It's actually 4 AM right now, I don't sleep very well, lol.


----------



## Iheartroxyrat (Feb 22, 2012)

Zeus is a doberman pinscher, they have a bad reputation but i was raised by one as a child! very good nanny haha we werent allowed near water or cars! lol wow a jungle huh? ive never been to one before! sounds nice to have the humidity, its so dry here, i hear good and bad about it lol. ya i sleep pretty bad too!! i hate it! its 2:27 in the day here  isnt that crazy? so lets switch houses for a week and go explore each others countries! ha that would be intresting... its pretty hard to break bad first impressions!! i agree about that! if u look on my profile i have some photographs of zeus if u want to see what he looks like  maybe one of these days we can come visit each other and talk rats!! are rats a common pet in your area?


----------



## Arashi (Feb 4, 2012)

I'm probably not what you would call an adventurous person. Still I do enjoy walking around in new places and finding my way around. I also only speak English, I can barely speak a full sentence in my native tongue, lol.

Not many people keep rats here, and most people don't know they can be kept as pets. So usually when I say I keep pet rats I usually hear "You mean the things that run around on the street?". I only bought mine because I read about a pet rat in a book, I wanted companions, and because I've seen a domestic rat up close and really liked how it was so docile. So rats: not a common pet. Pythons: popular pet. Which explains where I got mine from.


----------



## shawnalaufer (Aug 21, 2011)

I once worked for a pet shop that sold fennec foxes. We had one we called "Joey". I remembered feeding him dog kiddle and frozen mixed veggies. I have no idea what they should or should not eat but it seemed like a weird diet. I also remember all he would do was pace back and forth in his cage crying...it was the saddest thing! Needless to say, I didnt work for that pet store much long after that!


----------



## Arashi (Feb 4, 2012)

Poor fox.


----------



## Iheartroxyrat (Feb 22, 2012)

Arashi, did u ever get some sleep?? awww that poor fox! shawna u made me sad i wouldnt have worked there either! :-( im glad u decided on rats!! im not super adventurous cuz u will NEVER see me sky diving!! or anything to do with heights!! haha u neednt be that adventurous to come here! would u like to go look at horses and wildlife? thats what i like to do! and hikes and walks in the forests! how come you speak english so well? i think you speak it better then me!!  and how do we always get into this long convos? i guess we just enjoy talking!


----------



## Iheartroxyrat (Feb 22, 2012)

shawnalaufer said:


> I once worked for a pet shop that sold fennec foxes. We had one we called "Joey". I remembered feeding him dog kiddle and frozen mixed veggies. I have no idea what they should or should not eat but it seemed like a weird diet. I also remember all he would do was pace back and forth in his cage crying...it was the saddest thing! Needless to say, I didnt work for that pet store much long after that!

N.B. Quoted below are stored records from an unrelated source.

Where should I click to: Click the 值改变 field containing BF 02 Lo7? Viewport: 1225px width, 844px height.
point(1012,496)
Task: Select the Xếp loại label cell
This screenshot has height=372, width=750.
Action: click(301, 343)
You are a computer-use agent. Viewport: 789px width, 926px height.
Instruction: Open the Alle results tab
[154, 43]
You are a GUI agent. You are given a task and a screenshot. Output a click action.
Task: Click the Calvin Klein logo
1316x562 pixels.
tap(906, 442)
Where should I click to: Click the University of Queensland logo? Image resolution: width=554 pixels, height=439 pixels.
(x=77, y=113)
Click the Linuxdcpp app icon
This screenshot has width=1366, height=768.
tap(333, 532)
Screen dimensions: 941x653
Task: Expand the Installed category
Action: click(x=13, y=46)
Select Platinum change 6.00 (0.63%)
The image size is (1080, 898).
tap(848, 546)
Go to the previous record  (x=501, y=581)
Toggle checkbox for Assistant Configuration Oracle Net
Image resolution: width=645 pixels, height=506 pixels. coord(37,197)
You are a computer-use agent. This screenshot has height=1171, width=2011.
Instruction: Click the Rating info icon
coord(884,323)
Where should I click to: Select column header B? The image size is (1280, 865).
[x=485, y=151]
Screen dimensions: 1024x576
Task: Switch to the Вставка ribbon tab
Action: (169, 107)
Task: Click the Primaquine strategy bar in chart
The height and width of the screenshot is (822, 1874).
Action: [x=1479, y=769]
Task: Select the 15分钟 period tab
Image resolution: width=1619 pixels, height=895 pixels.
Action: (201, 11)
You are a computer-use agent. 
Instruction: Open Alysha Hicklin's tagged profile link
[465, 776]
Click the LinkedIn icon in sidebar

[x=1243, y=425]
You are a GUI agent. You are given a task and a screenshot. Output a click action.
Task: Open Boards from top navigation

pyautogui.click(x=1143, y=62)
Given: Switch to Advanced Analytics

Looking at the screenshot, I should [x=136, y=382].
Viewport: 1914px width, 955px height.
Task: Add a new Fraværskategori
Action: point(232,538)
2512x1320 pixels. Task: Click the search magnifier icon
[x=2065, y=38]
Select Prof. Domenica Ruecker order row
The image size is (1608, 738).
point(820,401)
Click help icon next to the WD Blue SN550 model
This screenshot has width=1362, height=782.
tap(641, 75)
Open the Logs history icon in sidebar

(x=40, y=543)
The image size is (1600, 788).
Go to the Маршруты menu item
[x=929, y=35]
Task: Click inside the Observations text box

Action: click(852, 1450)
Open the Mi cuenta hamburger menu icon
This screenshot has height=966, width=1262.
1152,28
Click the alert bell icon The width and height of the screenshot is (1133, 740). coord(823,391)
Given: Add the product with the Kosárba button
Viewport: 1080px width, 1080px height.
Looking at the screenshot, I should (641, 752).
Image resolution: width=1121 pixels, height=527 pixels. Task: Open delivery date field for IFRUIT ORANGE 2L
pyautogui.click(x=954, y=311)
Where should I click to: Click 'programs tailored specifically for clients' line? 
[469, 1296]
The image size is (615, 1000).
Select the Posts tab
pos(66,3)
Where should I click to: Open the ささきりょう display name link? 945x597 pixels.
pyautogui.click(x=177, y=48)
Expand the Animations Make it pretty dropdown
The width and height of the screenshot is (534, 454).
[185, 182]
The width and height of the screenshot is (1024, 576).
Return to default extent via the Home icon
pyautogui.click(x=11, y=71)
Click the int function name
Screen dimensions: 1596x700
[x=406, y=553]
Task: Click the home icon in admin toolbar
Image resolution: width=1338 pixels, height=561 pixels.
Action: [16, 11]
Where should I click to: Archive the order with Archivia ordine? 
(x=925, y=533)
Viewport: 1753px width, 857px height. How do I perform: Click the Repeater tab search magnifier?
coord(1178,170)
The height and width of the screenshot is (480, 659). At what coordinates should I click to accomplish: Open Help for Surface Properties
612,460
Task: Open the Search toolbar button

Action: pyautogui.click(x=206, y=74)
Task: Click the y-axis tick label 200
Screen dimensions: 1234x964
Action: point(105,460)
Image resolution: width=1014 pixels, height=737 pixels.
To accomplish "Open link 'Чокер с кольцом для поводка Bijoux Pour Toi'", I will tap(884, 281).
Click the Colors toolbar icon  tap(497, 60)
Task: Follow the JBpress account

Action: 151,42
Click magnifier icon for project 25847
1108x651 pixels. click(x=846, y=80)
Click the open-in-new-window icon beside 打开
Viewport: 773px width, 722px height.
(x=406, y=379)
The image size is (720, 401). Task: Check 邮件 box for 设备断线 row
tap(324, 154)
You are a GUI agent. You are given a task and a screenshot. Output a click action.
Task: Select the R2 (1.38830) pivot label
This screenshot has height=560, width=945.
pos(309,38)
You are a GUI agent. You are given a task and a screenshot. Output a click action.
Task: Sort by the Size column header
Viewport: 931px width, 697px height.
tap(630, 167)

that is a very weird diet... im pretty sure they eat meat...? or at least a omnivour type diet with both... what state are u in that sells fennec foxes? did u tell them u quit and they can go some where hot? lol ;-)


----------



## Arashi (Feb 4, 2012)

Yep, got to sleep eventually, hope I sleep better tonight. I do like to watch wildlife, and walks through the forest sounds nice!

I speak English because my parents speak it, and I was lazy to learn other languages lol.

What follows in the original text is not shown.